India Yamaha has confirmed that bookings for the 2015 R1 will start from March next year with deliveries expected by May. In the UK market, Yamaha has disclosed the prices of the 2015 R1. The new 2015 Yamaha R1 costs around Rs 15 lakh while the track focused R1M is priced at Rs 18.5 lakh. Expect the prices of the R1 to jump significantly in India and the R1M, which is effectively a homologation special in many ways, might cost just under twice as much. The R1 is perhaps the biggest jump forward we've witnessed in the litre-class space and we're hoping that the bike delivers all that it promises.
Yamaha say the bike only retains the name and the crank is still a crossplane job, but everything else is brand new. The new 998cc inline-four uses four-valves per cylinder and is said to be making 200PS before you account for the additional pressurisation (and hence power) from the high-speed ram-air effect. Inside the all-new engine is a new crankshaft, titanium con rods, forged pistons and more. Also added are a larger airbox, a titanium exhaust, slipper clutch and a completely new assymetric aluminim frame including a new swingarm. The weight is down to 199kg wet and the wheels are cast magnesium, saving nearly a kilo between the two of them. Effectively Yamaha have rolled out a motorcycle that, fully fueled and ready to rock, has more than 1PS per kilogram of weight. Stunning.
We wish the bike was stunning to look at as well. But the front looks a lot like the M1, the faired in small headlamps and the simple body-side graphics that look like they're waiting for sponsor stickers make this one of the least pretty R1s we've seen. That said, the 'gills' on the tank and the blank number plate on the front fairing are just two of the host of M1-inspired details.

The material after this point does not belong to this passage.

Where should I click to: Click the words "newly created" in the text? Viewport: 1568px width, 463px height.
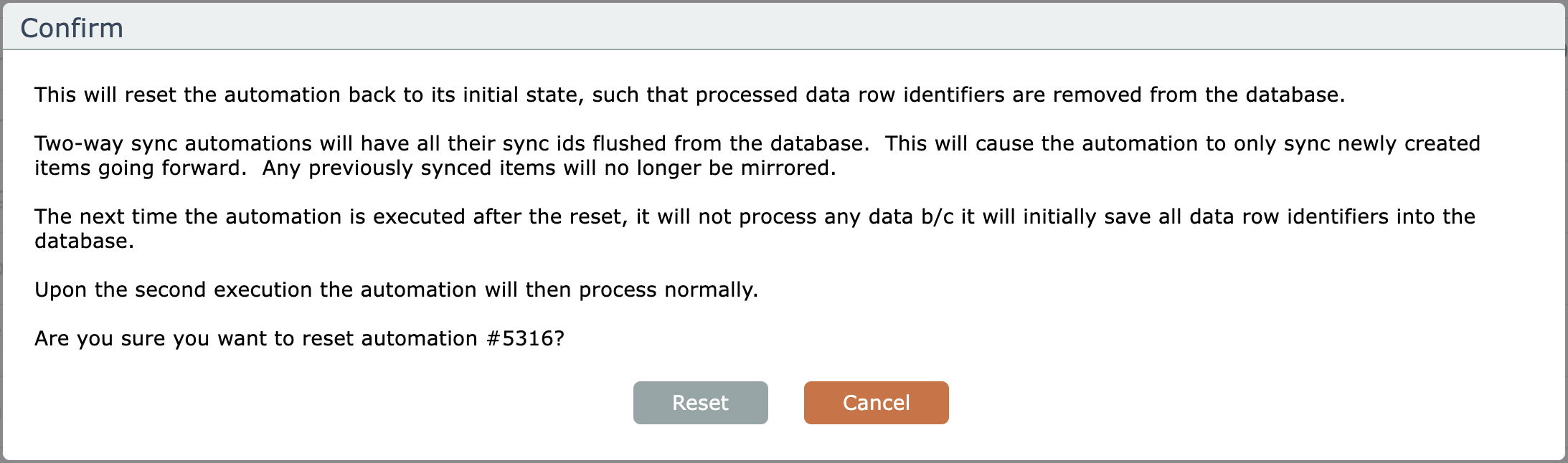point(1411,143)
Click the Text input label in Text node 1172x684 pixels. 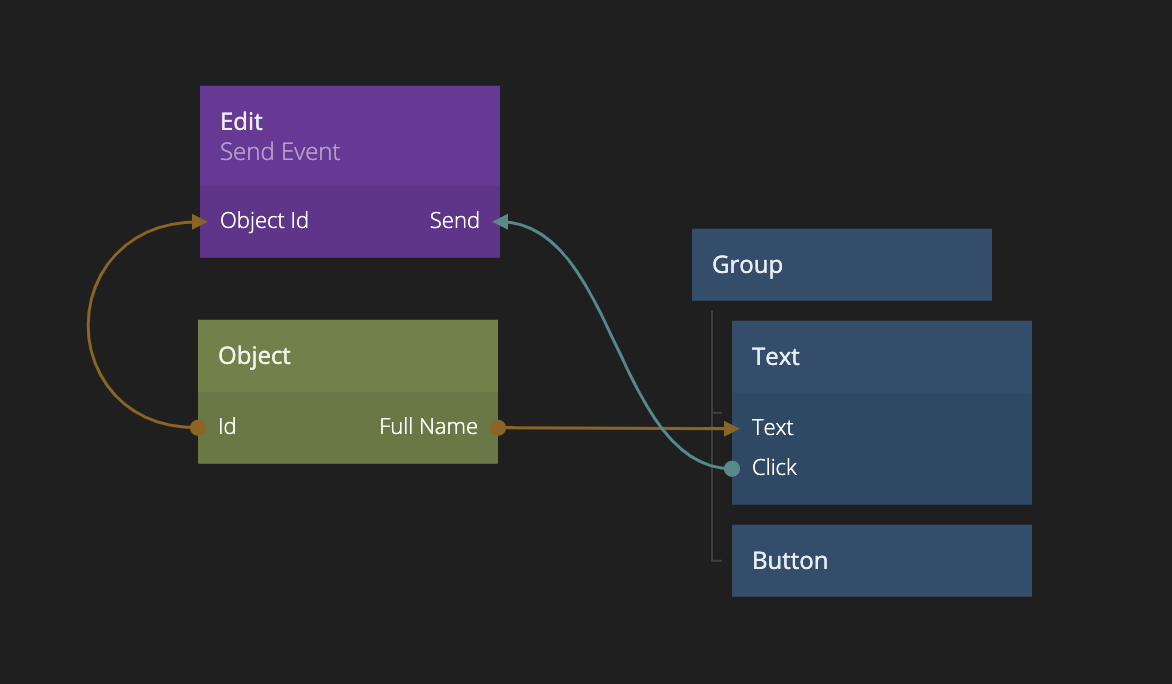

Yamaha's electronics suite actually generated the big buzz. Yamaha not only have ABS with brake force distribution but also an Inertial Measurement Unit (IMU) which uses three gyroscopes to track pitch, roll and yaw movements. The 125Hz IMU helps the ABS distribute brake force as well as talks to the ECU and traction control. Yamaha also say they have an Intuitive Slide Control System (evidently straight off the M1) that limits sideways slip. The R1 also gets wheelie control, launch control, and four power modes.